__PROBLEM DETAILS__
Which of the lines below holds the string "photo"? Copy every line that does.

__SUPPLIED MATERIAL__
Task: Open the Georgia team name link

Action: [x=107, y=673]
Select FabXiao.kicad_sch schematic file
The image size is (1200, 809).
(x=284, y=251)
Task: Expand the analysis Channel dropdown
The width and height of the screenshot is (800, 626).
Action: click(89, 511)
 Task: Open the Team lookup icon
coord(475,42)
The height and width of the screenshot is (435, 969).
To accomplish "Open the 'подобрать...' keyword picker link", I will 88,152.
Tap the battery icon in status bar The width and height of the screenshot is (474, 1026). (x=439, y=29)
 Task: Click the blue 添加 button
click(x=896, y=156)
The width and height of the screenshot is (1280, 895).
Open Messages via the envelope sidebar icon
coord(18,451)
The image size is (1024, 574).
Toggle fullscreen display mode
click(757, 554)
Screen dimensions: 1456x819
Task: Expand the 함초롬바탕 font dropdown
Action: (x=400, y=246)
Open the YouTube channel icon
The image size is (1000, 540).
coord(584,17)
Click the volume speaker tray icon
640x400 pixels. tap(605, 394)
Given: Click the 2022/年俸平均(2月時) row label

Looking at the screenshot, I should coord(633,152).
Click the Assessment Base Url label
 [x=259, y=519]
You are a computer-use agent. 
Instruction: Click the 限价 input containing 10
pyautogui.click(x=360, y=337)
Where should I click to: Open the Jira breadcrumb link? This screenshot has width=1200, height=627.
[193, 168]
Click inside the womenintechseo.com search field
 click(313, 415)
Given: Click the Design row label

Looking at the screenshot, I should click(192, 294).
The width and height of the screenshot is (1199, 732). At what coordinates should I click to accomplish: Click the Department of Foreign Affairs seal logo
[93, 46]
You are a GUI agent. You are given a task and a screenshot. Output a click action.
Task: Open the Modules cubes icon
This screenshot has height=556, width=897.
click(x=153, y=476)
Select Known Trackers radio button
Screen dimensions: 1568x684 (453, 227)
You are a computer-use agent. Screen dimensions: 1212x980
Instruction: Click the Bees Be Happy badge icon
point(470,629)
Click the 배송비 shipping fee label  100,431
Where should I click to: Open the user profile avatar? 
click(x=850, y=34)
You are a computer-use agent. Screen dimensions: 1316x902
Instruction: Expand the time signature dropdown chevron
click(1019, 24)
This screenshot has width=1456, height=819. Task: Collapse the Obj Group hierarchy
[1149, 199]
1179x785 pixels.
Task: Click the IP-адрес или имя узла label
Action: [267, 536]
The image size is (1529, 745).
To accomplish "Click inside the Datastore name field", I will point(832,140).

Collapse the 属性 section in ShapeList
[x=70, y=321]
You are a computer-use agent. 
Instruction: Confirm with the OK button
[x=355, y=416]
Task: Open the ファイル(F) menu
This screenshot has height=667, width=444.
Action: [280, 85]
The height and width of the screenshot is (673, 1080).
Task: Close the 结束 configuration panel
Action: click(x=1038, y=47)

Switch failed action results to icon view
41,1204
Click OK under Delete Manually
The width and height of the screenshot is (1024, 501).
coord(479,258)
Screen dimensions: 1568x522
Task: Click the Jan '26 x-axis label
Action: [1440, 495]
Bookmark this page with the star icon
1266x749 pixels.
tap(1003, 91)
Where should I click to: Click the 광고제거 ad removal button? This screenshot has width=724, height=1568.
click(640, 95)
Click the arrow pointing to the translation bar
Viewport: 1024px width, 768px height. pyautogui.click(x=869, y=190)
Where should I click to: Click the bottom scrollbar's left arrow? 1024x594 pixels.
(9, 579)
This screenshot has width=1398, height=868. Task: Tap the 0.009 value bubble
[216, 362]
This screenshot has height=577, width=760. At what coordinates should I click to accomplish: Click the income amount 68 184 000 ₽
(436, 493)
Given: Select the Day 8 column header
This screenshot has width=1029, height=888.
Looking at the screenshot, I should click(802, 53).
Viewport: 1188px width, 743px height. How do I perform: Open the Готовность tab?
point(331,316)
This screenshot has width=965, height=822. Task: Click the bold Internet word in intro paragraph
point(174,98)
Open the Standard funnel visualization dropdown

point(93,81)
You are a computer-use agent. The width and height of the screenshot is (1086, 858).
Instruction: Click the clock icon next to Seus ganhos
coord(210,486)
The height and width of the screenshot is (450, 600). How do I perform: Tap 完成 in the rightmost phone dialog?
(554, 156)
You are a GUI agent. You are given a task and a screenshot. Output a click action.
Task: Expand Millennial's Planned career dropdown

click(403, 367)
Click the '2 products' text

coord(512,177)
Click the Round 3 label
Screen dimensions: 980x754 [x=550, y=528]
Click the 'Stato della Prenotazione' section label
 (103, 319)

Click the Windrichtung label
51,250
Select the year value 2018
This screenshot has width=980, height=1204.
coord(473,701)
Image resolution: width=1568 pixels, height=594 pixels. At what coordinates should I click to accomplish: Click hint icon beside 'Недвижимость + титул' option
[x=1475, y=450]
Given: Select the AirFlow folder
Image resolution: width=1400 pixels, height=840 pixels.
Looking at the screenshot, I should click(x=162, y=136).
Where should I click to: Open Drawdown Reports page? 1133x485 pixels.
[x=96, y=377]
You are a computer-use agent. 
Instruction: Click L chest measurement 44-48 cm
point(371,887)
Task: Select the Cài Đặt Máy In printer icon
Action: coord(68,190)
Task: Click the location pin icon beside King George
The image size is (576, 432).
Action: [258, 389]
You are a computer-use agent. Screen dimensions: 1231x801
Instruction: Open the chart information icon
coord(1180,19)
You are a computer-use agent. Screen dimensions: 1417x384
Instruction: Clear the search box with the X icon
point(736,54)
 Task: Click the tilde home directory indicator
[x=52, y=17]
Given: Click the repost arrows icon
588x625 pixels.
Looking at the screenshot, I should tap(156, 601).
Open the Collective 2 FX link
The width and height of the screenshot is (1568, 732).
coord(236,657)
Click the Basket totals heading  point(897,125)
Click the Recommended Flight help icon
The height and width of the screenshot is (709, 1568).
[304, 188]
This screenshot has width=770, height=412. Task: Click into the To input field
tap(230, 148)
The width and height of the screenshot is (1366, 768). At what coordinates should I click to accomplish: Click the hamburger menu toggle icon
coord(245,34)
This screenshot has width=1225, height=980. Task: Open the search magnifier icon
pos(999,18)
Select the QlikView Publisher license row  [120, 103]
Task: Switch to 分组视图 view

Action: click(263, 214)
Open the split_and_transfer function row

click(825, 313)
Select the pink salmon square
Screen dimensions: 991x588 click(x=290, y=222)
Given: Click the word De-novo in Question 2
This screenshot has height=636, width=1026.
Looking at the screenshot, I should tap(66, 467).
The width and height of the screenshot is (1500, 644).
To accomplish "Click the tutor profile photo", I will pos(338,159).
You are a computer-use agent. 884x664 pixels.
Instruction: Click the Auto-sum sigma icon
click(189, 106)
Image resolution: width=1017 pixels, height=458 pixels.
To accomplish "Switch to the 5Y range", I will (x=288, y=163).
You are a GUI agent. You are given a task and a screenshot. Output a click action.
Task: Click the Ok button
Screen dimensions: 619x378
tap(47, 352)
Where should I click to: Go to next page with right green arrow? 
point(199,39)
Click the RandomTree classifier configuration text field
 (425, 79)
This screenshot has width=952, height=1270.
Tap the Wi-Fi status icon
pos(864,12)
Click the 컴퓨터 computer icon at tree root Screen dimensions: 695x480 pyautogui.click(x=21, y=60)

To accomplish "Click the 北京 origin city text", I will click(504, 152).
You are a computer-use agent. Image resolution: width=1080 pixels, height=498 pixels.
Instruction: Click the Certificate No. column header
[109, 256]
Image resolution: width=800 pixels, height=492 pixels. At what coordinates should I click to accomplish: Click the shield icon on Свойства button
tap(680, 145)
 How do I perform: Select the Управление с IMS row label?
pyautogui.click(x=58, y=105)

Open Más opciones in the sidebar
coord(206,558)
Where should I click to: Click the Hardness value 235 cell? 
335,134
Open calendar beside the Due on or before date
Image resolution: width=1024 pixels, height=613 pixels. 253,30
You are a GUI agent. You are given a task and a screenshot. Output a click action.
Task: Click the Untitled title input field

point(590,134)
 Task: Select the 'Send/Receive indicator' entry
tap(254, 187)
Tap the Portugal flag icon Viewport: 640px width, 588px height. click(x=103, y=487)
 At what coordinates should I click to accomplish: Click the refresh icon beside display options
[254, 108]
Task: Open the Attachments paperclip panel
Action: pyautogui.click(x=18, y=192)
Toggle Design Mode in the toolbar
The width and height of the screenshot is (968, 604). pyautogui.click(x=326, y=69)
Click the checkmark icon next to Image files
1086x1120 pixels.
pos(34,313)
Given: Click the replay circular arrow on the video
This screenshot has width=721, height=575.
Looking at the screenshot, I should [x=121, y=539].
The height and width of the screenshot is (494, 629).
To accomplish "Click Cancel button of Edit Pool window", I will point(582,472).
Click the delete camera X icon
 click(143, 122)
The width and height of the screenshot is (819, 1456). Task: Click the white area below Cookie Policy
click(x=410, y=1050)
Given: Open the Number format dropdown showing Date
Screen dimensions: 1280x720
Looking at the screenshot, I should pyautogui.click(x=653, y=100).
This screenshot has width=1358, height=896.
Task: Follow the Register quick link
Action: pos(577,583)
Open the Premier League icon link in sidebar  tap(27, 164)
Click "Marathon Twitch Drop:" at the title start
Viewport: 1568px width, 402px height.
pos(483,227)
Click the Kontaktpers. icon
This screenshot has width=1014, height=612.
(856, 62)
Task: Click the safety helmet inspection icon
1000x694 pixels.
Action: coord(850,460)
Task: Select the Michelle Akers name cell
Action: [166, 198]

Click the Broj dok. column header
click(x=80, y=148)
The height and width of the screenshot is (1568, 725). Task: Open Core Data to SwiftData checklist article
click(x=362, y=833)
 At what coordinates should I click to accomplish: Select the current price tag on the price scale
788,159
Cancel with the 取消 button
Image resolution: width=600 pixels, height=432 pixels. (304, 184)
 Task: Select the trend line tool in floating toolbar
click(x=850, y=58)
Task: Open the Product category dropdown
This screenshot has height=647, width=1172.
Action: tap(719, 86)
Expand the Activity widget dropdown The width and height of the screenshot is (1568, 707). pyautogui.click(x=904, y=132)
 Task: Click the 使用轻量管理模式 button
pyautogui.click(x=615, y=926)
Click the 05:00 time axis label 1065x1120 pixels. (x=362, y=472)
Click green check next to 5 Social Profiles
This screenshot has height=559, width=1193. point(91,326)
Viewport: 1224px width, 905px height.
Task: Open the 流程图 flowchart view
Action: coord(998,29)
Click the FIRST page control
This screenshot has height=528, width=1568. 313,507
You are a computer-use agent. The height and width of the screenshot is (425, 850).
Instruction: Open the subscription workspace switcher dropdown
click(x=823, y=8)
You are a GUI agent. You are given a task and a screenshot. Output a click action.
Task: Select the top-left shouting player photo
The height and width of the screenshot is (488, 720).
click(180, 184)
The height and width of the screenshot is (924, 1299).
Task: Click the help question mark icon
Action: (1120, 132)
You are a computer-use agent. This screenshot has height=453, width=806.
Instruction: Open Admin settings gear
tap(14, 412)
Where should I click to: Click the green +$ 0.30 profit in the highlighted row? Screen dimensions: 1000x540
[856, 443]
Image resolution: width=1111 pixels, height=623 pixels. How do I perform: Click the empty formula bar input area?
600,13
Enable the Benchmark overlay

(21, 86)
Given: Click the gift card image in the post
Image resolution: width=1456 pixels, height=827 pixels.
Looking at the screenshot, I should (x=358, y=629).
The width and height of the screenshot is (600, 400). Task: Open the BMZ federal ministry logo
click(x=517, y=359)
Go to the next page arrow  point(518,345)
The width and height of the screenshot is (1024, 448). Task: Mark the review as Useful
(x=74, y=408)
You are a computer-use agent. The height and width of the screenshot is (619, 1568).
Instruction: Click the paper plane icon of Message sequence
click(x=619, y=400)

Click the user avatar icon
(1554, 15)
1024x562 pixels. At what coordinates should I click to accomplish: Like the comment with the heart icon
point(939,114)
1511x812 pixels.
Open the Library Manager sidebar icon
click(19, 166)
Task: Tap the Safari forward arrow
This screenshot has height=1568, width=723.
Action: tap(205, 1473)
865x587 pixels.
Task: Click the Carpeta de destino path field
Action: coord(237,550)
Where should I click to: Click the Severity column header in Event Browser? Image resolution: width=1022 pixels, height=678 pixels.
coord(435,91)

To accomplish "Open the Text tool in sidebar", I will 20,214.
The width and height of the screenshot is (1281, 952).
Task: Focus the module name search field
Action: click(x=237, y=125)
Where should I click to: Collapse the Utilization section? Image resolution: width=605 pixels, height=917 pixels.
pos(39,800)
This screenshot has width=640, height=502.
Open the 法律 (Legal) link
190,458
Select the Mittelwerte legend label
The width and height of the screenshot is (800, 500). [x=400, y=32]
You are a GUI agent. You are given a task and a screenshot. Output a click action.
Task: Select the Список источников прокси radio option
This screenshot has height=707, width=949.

__ANSWER TO THE PROBLEM__
To accomplish "Click the tutor profile photo", I will pos(338,159).
Task: Select the top-left shouting player photo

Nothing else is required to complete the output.